Siamo vicini al primo farmaco in grado di proteggere la memoria nei malati di Parkinson: come funziona
La malattia di Parkinson è una patologia neurodegenerativa che causa rigidità, tremori e difficoltà nei movimenti o nella tenuta dell'equilibrio. Tuttavia, chi è affetto da questa patologia sviluppa spesso anche disturbi cognitivi, che sul lungo periodo possono degenerare in una forma di demenza. Se per i sintomi motori esistono dei farmaci in grado di controllarli, il declino cognitivo spesso associato alla malattia di Parkinson è tutt'ora privo di un trattamento efficace.
Le cose però potrebbero presto cambiare. O almeno è quello che spera il gruppo di ricercatori della Facoltà di Medicina dell'Università dell'Arizona attualmente al lavoro per trovare un farmaco in grado di bloccare la neurodegenerazione e i sintomi cognitivi associati al Parkinson, ancor prima che si sviluppi la demenza vera e propria. Secondo le loro statistiche, al momento della diagnosi dal 25% al 30% dei pazienti ha una lieve compromissione cognitiva, ma sul lungo termine i sintomi cognitivi si presentano in oltre metà dei pazienti.
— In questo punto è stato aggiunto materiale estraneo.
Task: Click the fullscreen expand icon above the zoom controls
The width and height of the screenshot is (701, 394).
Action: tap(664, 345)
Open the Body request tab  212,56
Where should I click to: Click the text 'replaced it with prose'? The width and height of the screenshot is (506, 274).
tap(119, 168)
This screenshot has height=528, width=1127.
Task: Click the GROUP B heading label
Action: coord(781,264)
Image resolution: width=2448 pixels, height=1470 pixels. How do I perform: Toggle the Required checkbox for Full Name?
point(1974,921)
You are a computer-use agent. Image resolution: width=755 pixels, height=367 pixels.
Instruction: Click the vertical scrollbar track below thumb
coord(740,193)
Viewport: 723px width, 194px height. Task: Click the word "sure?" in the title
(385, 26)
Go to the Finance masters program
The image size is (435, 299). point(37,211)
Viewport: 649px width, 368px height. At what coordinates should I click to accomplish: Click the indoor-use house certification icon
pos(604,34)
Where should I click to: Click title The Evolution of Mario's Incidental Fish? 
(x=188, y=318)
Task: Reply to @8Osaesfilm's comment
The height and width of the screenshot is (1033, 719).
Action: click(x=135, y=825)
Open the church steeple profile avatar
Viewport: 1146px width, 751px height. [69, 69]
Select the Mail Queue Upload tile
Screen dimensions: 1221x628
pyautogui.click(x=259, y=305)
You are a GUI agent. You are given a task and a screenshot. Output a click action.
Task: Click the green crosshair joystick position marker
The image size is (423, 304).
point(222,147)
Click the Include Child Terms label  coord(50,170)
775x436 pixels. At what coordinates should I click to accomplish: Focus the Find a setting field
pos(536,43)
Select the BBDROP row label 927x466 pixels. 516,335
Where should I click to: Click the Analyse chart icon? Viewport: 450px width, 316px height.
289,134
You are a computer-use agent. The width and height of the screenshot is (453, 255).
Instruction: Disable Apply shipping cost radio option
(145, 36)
Vi lasciamo un approfondimento sulla differenza tra la malattia di Alzheimer e le altre forme di demenza.
Il ruolo dell'infiammazione cerebrale
Ora, in un articolo pubblicato sulla rivista Experimental Neurology, gli autori dello studio svelano di essere sulla strada giusta: avrebbero trovato un farmaco potenziale che in base a quanto emerso negli esperimenti su topi si è rivelato in grado di invertire il declino cognitivo e ridurre l'attività di alcune cellule del cervello, la microglia, che nel Parkinson viene prodotta in eccesso, contribuendo – suppongono i ricercatori – alla neuro-infiammazione tipica della malattia.
La sostanza chimica, PNA5, da cui i ricercatori sperano di produrre un farmaco capace di bloccare il declino cognitivo nella demenza da Parkinson – e non solo – è stata sviluppata a partire da una sostanza chimica che il corpo produce naturalmente a cui sono state apportate delle piccole modifiche.
Come può agire il nuovo farmaco
I risultati ottenuti nei test condotti finora fanno ben sperare: in un cervello sano le cellule della microglia, in quanto cellule immunitarie, cercano – spiegano gli autori – virus o lesioni e secernono sostanze che bloccano il danno, ma nella malattia di Parkinson la microglia dà luogo a un'iperattività immotivata "che può causare ulteriori danni al tessuto circostante, soprattutto nelle regioni associate al declino cognitivo". Questa sovrapproduzione sarebbe collegata all'infiammazione cerebrale propria della malattia di Parkinson.
Tuttavia, dopo il trattamento con PNA5, i ricercatori hanno osservato una visibile riduzione dei livelli di infiammazione e una conseguente ridotta perdita delle cellule cerebrali. In base a ciò hanno ipotizzato quindi che PNA5 sia in grado di controllare la risposta immunitaria in eccesso della microglia e riportarla a livelli normali, attribuendo alla sostanza una funzione protettiva sulle cellule cerebrali.
Ovviamente la strada verso l'introduzione di un nuovo farmaco è lunga e prevede diversi step. Ora i ricercatori hanno spiegato che dovranno fare altre ricerche e test, capire gli eventuali dosaggi sicuri e indagare le eventuale differenze tra i due sessi. Ciò non toglie che "PNA5 sembra poter fermare o ritardare in qualche misura la progressione del Parkinson, migliorare la salute delle cellule cerebrali e bloccare il processo che ne causa la morte", spiegano i ricercatori.